Toward actuated and responsive environments: designing unobtrusive motions to guide users’ postural behaviors during동적으로 반응하는 환경: 사용자의 주의를 끌지 않으며 자세 행동을 유도하는 움직임 디자인
The scale of dynamic and interactive systems have grown from small objects to furniture- and room-scale. This brings new design opportunities in Human-Computer Interaction (HCI) where users’ environments become actuated and responsive as well as users interact with whole-body movements. Considering that the environments change their position, shape, or layout in real-time, the major approach found in the literature has been adapting the environments to users’ varying needs.
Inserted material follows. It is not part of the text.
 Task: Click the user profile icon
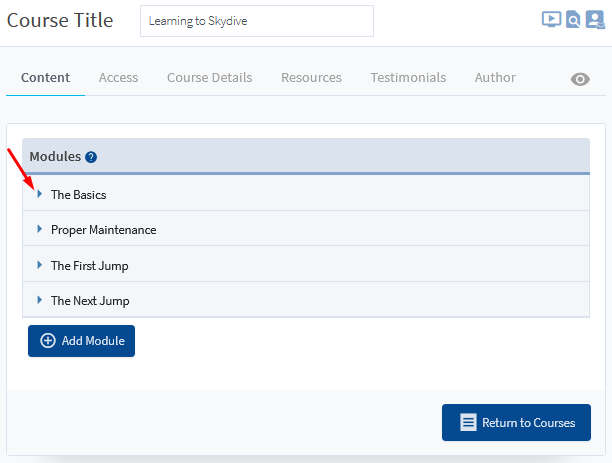[595, 20]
On the contrary, if environments understand users and know the potential improvements in users’ behaviors, I expect that the future direction is systems guiding users toward the preferred state.
In this dissertation, I investigated actuated and responsive systems that guide users’ behaviors with the motions in their environments. I conducted studies in the context of correcting unhealthy sitting behaviors in users’ workspaces. Studies in ergonomics have shown physical inactivity as a health threat and recommended balanced sitting and frequent posture changes. To trigger such postural behaviors, I moved visual content and body support. I estimated users’ motion detection threshold to design unobtrusive user guidance that does not interrupt users’ primary activities. Throughout the investigation, I sought out to understand the benefits and limitations of unobtrusive user guidance during their activities, the design space, and how users respond to the motions that are under their perception threshold.
Based on the results, my contributions can be summarized as follows: a) I developed the prototypes of actuated and responsive systems that unobtrusively guide users during their activities, b) I share the initial taxonomy of actuated and responsive systems to guide continuous investigations in the field of HCI, and c) I discuss the potential applications and further research subjects to promote systems that guide users for their own good.